**Work item**.
The response must contain every line from the records below that has "accomplish".

Available data: Begin

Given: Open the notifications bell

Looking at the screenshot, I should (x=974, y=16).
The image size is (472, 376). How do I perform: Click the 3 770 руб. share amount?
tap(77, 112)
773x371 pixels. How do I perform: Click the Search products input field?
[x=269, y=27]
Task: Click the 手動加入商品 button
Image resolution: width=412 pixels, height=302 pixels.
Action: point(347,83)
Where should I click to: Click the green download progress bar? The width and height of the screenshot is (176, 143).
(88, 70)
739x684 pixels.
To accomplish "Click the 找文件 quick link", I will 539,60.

Available data: End
Available data: Begin

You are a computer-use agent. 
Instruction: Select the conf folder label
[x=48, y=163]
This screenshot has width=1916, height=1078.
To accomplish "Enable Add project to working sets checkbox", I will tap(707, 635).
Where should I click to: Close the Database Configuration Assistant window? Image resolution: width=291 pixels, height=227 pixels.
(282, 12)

Available data: End
Available data: Begin

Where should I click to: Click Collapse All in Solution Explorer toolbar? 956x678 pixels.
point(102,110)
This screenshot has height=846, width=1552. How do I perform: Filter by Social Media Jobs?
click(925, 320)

Available data: End

**Solution**.
To accomplish "Click the 找文件 quick link", I will 539,60.
To accomplish "Enable Add project to working sets checkbox", I will tap(707, 635).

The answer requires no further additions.